Il est bien observé qu’entre un et douze ans environ, de nombreux enfants manifestent un attachement profond à un objet moelleux en peluche, normalement en forme de panda, de tigre ou – moins souvent – de pieuvre. La profondeur de la relation peut être extraordinaire. L’enfant dort avec lui, lui parle, pleure devant lui et lui dit des choses qu’il ne dirait jamais à personne d’autre. Ce qui est vraiment remarquable, c’est que l’animal s’occupe de son propriétaire, s’adressant à lui avec un ton d’une maturité et d’une gentillesse inhabituelles. Cela pourrait, en cas de crise, inciter l’enfant à ne pas s’inquiéter et à espérer des temps meilleurs à l’avenir. Mais naturellement, le caractère de l’animal est entièrement constitué. L’animal est simplement quelque chose d’inventé, ou d’animé par une partie de l’enfant, afin de s’occuper de l’autre.
Le psychanalyste anglais Donald Winnicott a été le premier à écrire sérieusement et avec sensibilité sur le business des ours en peluche. Dans un article du début des années 1960, Winnicott a décrit un garçon de six ans – dont les parents l’avaient profondément abusé – devenant très lié à un petit animal que sa grand-mère lui avait donné. Chaque nuit, il dialoguait avec l’animal, le serrait contre sa poitrine et versait quelques larmes dans sa douce fourrure tachée et grisonnante. C’était son bien le plus précieux, pour lequel il aurait tout abandonné. Comme le garçon résumait la situation à Winnicott : « Personne d’autre ne peut me comprendre comme Bunny.
Ce qui fascinait Winnicott ici, c’était que c’était bien sûr le garçon qui avait inventé le lapin, lui donnant son identité, sa voix et sa façon de s’adresser à lui. Le garçon parlait à lui-même – via le lapin – d’une voix remplie d’une compassion et d’une sympathie par ailleurs trop rarement présentes.
Bien que cela semble un peu étrange, parler à nous-mêmes est une pratique courante tout au long de notre vie. Souvent, lorsque nous le faisons, le ton est dur et punitif. Nous nous reprochons d’être des perdants, des perdants de temps ou des pervers. Mais, comme le savait Winnicott, le bien-être mental dépend du fait de disposer d’un répertoire de voix intérieures plus douces, indulgentes et pleines d’espoir. Pour continuer, il y a des moments où un côté de l’esprit a besoin de dire à l’autre que la critique suffit : qu’il comprend, que cela pourrait arriver à n’importe qui, qu’on ne pouvait pas savoir… C’est ce genre de bienveillant indispensable voix que l’enfant commence d’abord à répéter et à faire de l’exercice avec l’aide d’un animal en peluche.

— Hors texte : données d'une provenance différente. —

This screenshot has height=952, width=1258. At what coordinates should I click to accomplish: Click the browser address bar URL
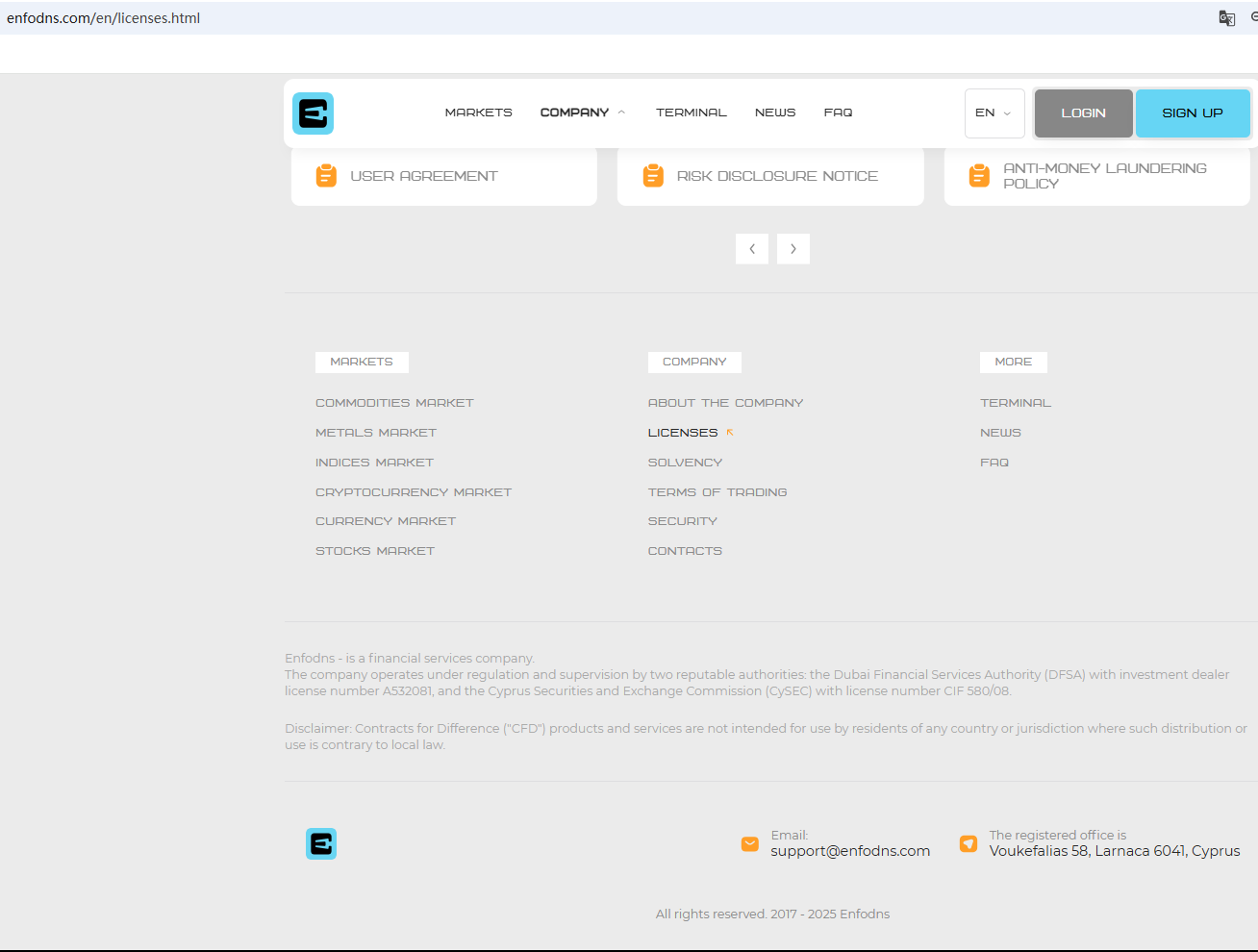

À l’adolescence, les animaux ont tendance à se mettre à l’écart. Ils deviennent embarrassants, évoquant une vulnérabilité à laquelle nous souhaitons nous échapper. Mais, pour suivre Winnicott, si notre développement s’est bien passé, ce qui a été expérimenté en présence d’un animal en peluche devrait continuer toute notre vie – car, par définition, nous serons fréquemment déçus par les gens autour de nous, qui ne le feront pas. t être capable de nous comprendre, d’écouter nos chagrins et d’être gentil avec nous de la manière que nous désirons et exigeons. Tout adulte en bonne santé devrait donc posséder une capacité d’autoconsommation : c’est-à-dire de se retirer dans un espace isolé et sûr et de parler d’un ton doux, encourageant et infiniment indulgent. Le fait que nous n’appelions pas formellement le moi compréhensif « lapin blanc » ou « ours jaune » ne devrait pas masquer la dette que le moi adulte nourricier doit à son incarnation antérieure dans un jouet à fourrure.
Une bonne vie d’adulte nous oblige à voir les liens entre nos forces et nos états régressifs. Être correctement mature exige un accommodement gracieux avec ce qui peut sembler enfantin, embarrassant ou vulnérable d’une manière humiliante. Nous devons honorer les animaux en peluche pour ce qu’ils sont vraiment : des outils pour nous aider dans nos premiers pas dans l’entreprise vitale de savoir comment prendre soin de nous-mêmes.